Rewrite the part that opens with the line containing "Image resolution: width=1298" and closes with the line containing "Delete file is", replacing "location" with "position" and changing nothing else. Return only those lines.
--- start of Data records ---
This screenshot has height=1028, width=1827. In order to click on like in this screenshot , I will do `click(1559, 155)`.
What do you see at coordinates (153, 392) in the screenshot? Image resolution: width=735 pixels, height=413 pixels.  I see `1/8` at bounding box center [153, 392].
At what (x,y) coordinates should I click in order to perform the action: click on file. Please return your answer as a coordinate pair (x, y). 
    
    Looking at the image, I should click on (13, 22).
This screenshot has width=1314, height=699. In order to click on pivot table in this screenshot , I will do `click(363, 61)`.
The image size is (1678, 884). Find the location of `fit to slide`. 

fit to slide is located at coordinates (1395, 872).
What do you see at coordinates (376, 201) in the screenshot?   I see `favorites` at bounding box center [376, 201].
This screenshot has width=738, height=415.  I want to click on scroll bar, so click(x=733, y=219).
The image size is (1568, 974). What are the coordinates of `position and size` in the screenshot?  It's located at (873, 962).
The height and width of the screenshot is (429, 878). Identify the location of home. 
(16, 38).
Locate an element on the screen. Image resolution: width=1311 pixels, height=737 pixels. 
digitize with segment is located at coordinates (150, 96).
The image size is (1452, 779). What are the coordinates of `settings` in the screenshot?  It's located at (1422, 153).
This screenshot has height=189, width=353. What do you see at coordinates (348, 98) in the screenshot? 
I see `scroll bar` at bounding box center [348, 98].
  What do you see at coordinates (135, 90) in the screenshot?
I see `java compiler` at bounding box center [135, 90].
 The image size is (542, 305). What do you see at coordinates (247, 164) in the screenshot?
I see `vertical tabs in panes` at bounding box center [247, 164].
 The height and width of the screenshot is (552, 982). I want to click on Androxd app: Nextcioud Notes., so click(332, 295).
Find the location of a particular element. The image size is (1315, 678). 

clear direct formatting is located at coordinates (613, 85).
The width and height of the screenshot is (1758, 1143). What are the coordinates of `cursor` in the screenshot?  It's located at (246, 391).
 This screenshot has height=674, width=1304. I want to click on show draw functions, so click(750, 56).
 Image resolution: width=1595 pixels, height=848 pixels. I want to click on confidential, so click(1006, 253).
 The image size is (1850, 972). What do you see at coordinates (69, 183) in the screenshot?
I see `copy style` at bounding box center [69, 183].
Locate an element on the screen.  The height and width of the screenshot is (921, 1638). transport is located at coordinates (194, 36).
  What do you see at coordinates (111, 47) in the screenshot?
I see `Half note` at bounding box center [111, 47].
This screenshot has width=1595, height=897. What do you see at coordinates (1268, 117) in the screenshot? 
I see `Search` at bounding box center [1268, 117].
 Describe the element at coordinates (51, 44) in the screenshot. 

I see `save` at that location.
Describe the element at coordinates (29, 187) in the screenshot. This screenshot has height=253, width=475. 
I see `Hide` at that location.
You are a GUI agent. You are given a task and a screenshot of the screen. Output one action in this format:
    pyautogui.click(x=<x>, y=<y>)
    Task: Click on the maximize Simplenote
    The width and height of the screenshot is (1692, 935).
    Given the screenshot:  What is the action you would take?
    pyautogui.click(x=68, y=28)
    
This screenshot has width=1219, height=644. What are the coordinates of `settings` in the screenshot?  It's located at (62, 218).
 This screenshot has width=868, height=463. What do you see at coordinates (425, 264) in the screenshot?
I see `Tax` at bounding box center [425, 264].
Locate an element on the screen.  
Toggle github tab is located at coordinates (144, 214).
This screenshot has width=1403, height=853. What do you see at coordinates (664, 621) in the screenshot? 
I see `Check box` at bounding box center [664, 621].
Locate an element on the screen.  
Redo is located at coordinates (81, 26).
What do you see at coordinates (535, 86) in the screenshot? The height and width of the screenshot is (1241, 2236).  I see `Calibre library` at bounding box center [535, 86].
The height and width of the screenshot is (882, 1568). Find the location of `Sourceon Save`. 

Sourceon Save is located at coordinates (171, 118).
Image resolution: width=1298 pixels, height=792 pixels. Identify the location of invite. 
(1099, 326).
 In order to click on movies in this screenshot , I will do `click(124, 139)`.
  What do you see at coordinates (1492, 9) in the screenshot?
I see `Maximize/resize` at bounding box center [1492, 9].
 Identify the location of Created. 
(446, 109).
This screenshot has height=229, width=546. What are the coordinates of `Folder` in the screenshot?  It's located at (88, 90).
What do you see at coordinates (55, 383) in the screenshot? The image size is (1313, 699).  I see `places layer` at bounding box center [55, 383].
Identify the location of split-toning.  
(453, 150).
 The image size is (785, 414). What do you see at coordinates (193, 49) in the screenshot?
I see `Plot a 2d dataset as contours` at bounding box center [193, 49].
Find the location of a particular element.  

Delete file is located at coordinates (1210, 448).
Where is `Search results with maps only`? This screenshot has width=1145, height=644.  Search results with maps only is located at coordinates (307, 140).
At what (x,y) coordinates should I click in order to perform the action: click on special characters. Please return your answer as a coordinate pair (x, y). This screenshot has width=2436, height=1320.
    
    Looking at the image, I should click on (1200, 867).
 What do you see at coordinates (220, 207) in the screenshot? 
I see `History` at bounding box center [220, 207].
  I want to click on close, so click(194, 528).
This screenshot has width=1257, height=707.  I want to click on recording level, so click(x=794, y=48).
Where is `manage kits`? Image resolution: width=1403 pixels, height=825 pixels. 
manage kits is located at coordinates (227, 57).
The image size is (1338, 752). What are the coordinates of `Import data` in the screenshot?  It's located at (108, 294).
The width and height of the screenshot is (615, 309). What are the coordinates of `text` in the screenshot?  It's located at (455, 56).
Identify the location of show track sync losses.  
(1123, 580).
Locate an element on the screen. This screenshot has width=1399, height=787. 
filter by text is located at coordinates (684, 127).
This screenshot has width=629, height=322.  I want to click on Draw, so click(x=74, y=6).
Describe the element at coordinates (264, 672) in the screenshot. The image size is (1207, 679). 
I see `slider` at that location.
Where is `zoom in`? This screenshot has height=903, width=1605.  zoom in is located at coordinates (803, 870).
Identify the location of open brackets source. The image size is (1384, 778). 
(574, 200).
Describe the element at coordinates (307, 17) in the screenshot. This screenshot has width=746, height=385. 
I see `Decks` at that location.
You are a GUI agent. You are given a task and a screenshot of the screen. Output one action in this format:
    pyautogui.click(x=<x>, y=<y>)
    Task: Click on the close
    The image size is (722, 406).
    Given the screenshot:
--- end of Data records ---
■ Exercise response:
Image resolution: width=1298 pixels, height=792 pixels. Identify the position of invite. 
(1099, 326).
 In order to click on movies in this screenshot , I will do `click(124, 139)`.
  What do you see at coordinates (1492, 9) in the screenshot?
I see `Maximize/resize` at bounding box center [1492, 9].
 Identify the position of Created. 
(446, 109).
This screenshot has height=229, width=546. What are the coordinates of `Folder` in the screenshot?  It's located at (88, 90).
What do you see at coordinates (55, 383) in the screenshot? The image size is (1313, 699).  I see `places layer` at bounding box center [55, 383].
Identify the position of split-toning.  
(453, 150).
 The image size is (785, 414). What do you see at coordinates (193, 49) in the screenshot?
I see `Plot a 2d dataset as contours` at bounding box center [193, 49].
Find the position of a particular element.  

Delete file is located at coordinates (1210, 448).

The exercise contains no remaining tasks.